- [Reading text]
»»

Here is an excerpt from the footnote to that letter you referenced:

... "three propositions which seemed to me to cover the ground of the suggestion made by you through Mr Weed as I understood it. First. That the constitution should never be altered so as to authorize Congress to abolish or interfere with slavery in the states. This was accepted."

From Wikipedia: "The Corwin Amendment is a proposed amendment to the United States Constitution that would shield "domestic institutions" of the states from the constitutional amendment process and from abolition or interference by Congress. Although the Corwin Amendment does not explicitly mention slavery, it was designed specifically to protect slavery from federal power."

So, Lincoln's first proposition as transmitted through Weed was agreed to by the Republicans and ultimately became the Corwin Amendment.

The footnote continues to the other two propositions Lincoln transmitted through Weed:

Second. That the Fugitive slave law should be amended by granting a jury trial to the fugitive. . . . '' This was amended so as to name the jury from the state which the fugitive had fled, and was voted down by the Republicans. The third resolution --- that Congress should recommend that the states revise legislation concerning persons recently resident in the state and repeal all in conflict with the constitution --- was rejected. At another meeting on December 26, Seward continued, he had offered a fourth proposition to the effect that Congress should pass a law to prevent invasion of a state, which was amended and rejected.

««

- [Data section]
»»

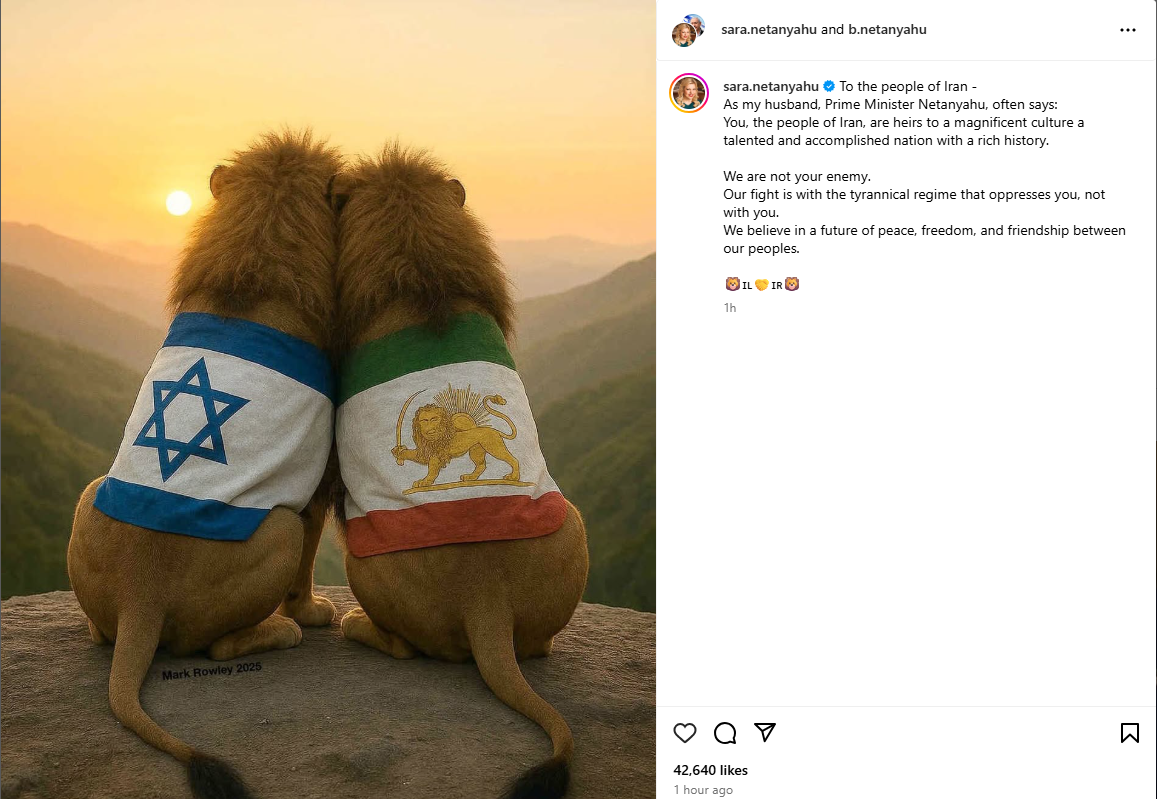Screen dimensions: 1157x799
Task: Save the post with the bookmark icon
Action: point(1129,733)
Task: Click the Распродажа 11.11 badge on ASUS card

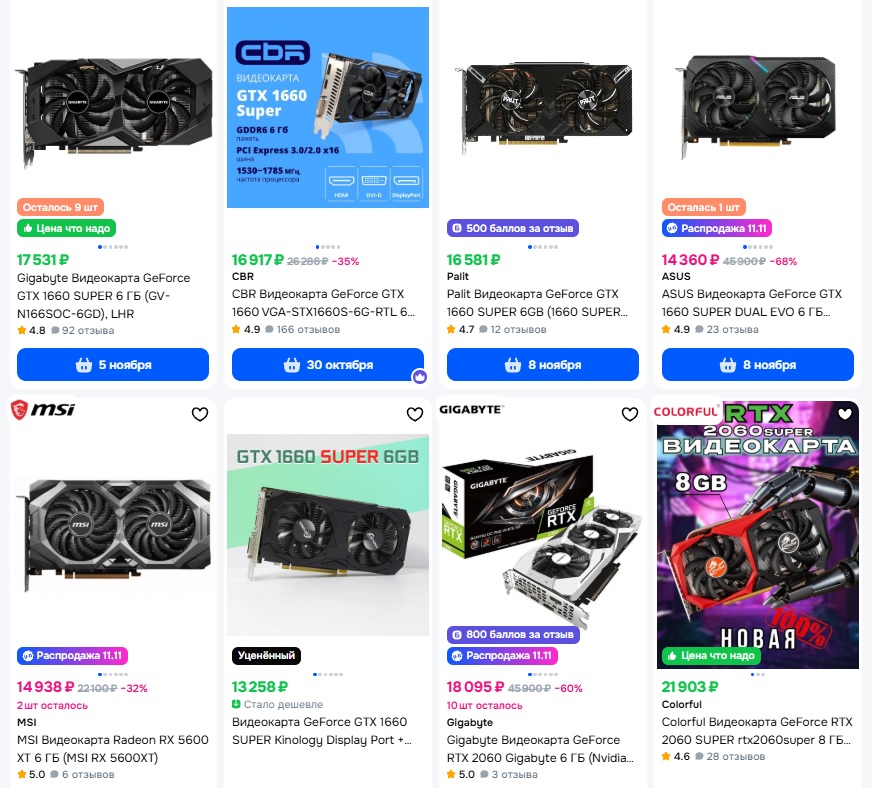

««

In the passage on Lincoln's propositions and the Corwin Amendment, what happened to the second proposition after it was amended to name the jury from the state the fugitive had fled?

The Republicans voted it down.